O valor dos grandes homens mede-se pela importância dos serviços prestados à humanidade. Antes de ingressar no mundo Judiciário, o homenageado foi comerciário, viveu neste segmento o auge da mamona e do algodão, o ouro branco do Nordeste, como dizia Luiz Gonzaga. Após a conclusão do curso de Contabilidade, trabalhou na Cagep, a Companhia de Armazéns Gerais do Estado. Mais tarde, acadêmico de Direito, virou professor com uma missão jesuítica, abrindo mentes e corações com o seu saber.
Na comarca de sua terra, virou referência e foi reverenciado no mundo jurídico, sendo um dos grandes notáveis em juris que entraram para a história da região. O valor das coisas não está no tempo que elas duram, mas na intensidade com que acontecem. Por viver de forma tão intensa, o mestre teve seus méritos reconhecidos mais tarde pelo povo, elegendo-se vereador.
Embora vocacionado para servir sem servir-se do cargo, José Virgínio sabia que seu destino estava no Direito e não na tribuna popular. Em 1970, sua dedicação aos estudos e o seu talento o transformaram em Juiz, fazendo sua estreia na Comarca de Aroeiras, na Paraíba, Estado que fixou residência por muito tempo em Campina Grande. Como Juiz de Direito passou pelas comarcas também de Queimadas, Umbuzeiro, Souza e Guarabira, além de juiz titular da 1ª Vara da Fazenda Pública de Campina Grande, cidade que o adotou como filho.

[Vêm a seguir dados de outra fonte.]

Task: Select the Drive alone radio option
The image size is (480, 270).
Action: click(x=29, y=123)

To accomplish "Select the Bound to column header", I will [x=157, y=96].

Se existem pessoas incomparáveis, José Virgínio é uma delas, que entram em nossa vida por acaso, mas não é por acaso que permanecem em nossa lembrança. Já li em algum lugar que as únicas pessoas que nunca fracassam são as que nunca tentam. Não foi o seu caso. Que o digam aqueles que com ele conviveram, como o meu pai Gastão Cerquinha.
Ao ser informado da homenagem, que engrandece Afogados da Ingazeira e envaidece sua gente, fiquei a matutar: cada pessoa que passa em nossa vida é única e nenhuma substitui a outra. Cada pessoa que passa em nossa vida passa sozinha e não nos deixa só porque deixa um pouco de si e leva um pouquinho de nós. Essa é a mais bela responsabilidade da vida e a prova de que as pessoas que conheceram José Virgínio e sua doçura não se encontraram com ele por acaso.
José Virgínio prestou grandes e relevantes serviços a sua terra, a Paraíba, a Pernambuco, ao Nordeste e ao País como educador, político do povo, advogado defensor dos oprimidos e sem voz, juiz justo. Sua lição de vida faz lembrar o insubstituível Charles Chaplin, que dizia que a vida é maravilhosa se não se tem medo dela.
O novo prédio do Tribunal Regional Eleitoral de Afogados da Ingazeira ganha o nome de um homem que nunca teve medo de nada, a não ser dos castigos de Deus. Altivo, correto e justo. Na vida, conhecemos pessoas que vêm e que ficam. Outras que vêm e passam. Existem aquelas que vêm, ficam e depois de algum tempo se vão. Mas existem aquelas que vêm e se vão com uma enorme vontade de ficar. José Virgínio Nogueira era uma delas.